__Work order 1__.
In the Jung passage on self-acceptance, what is the only thing feeling comes through?
__Work order 2__.
Carry on the Jung passage on self-acceptance from its last sentence.

__Text segment__.

#####

Self acceptance - Jung
"People forget that even doctors have moral scruples and that certain patient’s confessions are hard even for a doctor to swallow. Yet the patient does not feel himself accepted unless the very worst of him is accepted too. No one can bring this about by mere words. It comes only through reflection and through the doctor’s attitude towards himself and his own dark side. If the doctor wants to guide another or even accompany him a step of the way, he must feel with that person’s psyche. He never feels it when he passes judgment. Whether he puts his judgments into words or keeps them to himself, makes not the slightest difference. To take the opposite position and to agree with the patient offhand is also of no use but estranges him as much as condemnation. Feeling comes only through unprejudiced objectivity.
This sounds almost like a scientific precept. And it could be confused with a purely intellectual abstract attitude of mind. But what I mean is something quite different. It is a human quality: A kind of deep respect for the facts – for the man who suffers from them and for the riddle of such a man’s life. The truly religious person has such an attitude. He knows that God has brought all sort of strange and unconceivable things to pass and seeks in the most curious ways to enter a man’s heart. He therefore senses in everything the unseen presence of the Divine Will. This is what I mean by unprejudiced objectivity. It is a moral achievement on the part of the doctor who ought not to let himself be repelled by sickness and corruption. We cannot change anything unless we accept it. Condemnation does not liberate. It oppresses. And I am the oppressor of the person I condemn – not his friend and fellow sufferer.

#####

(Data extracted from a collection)

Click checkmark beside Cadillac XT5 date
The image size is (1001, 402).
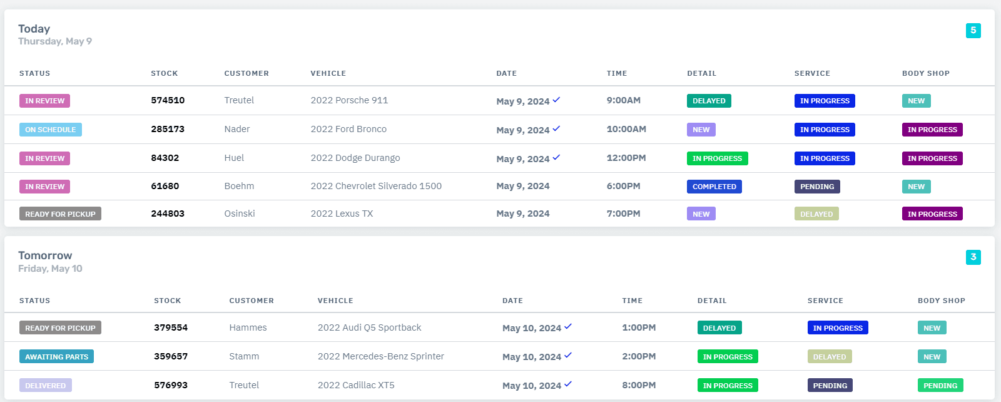pos(568,384)
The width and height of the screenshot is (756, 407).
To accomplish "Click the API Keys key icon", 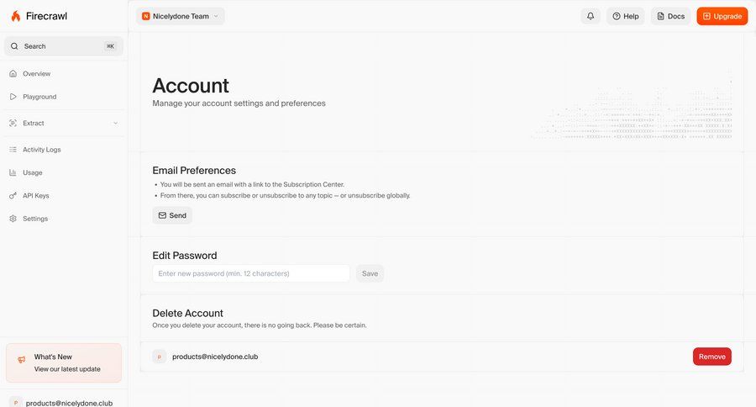I will click(13, 196).

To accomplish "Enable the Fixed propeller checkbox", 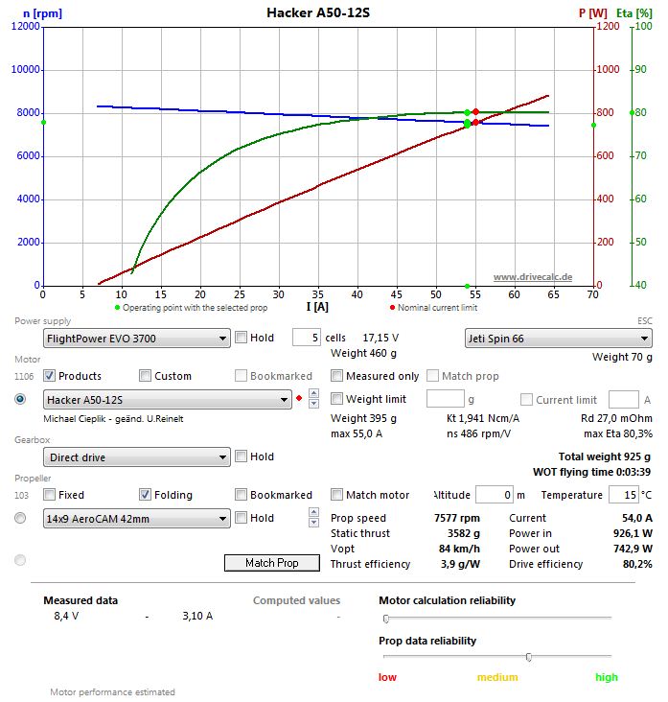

#####

__Your response 1__.
Unprejudiced objectivity.

__Your response 2__.
I do not in the least mean to say that we must never pass judgment when we desire to help and improve. But, if the doctor wishes to help a human being, he must be able to accept him as he is. And he can do this in reality only when he has already seen and accepted himself as he is. Perhaps this sounds very simple, but simple things are always the most difficult. In actual life, it requires the greatest art to be simple. And so, acceptance of oneself is the essence of the moral problem, and the acid test of one’s whole outlook on life. That I feed the beggar – that I forgive an insult – that I love my enemy in the name of Christ – all these are undoubtedly great virtues. What I do unto the least of my brethren that I do unto Christ. But what if I should discover that the least amongst them all – the poorest of all beggars – the most impudent of all offenders – yea the very fiend himself – that these are within me? And that I myself stand in need of the arms of my own kindness. That I myself am the enemy that must be loved. What then?
Then, as a rule, the whole truth of Christianity is reversed. There is then no more talk of love and long suffering. We say to the brother within us: Rocca, and condemn and rage against ourselves. We hide him from the world. We deny ever having met this least among the lowly in ourselves. And had it been God himself who drew near to us in this despicable form, we should have denied him a thousand times before a single cock had crowed."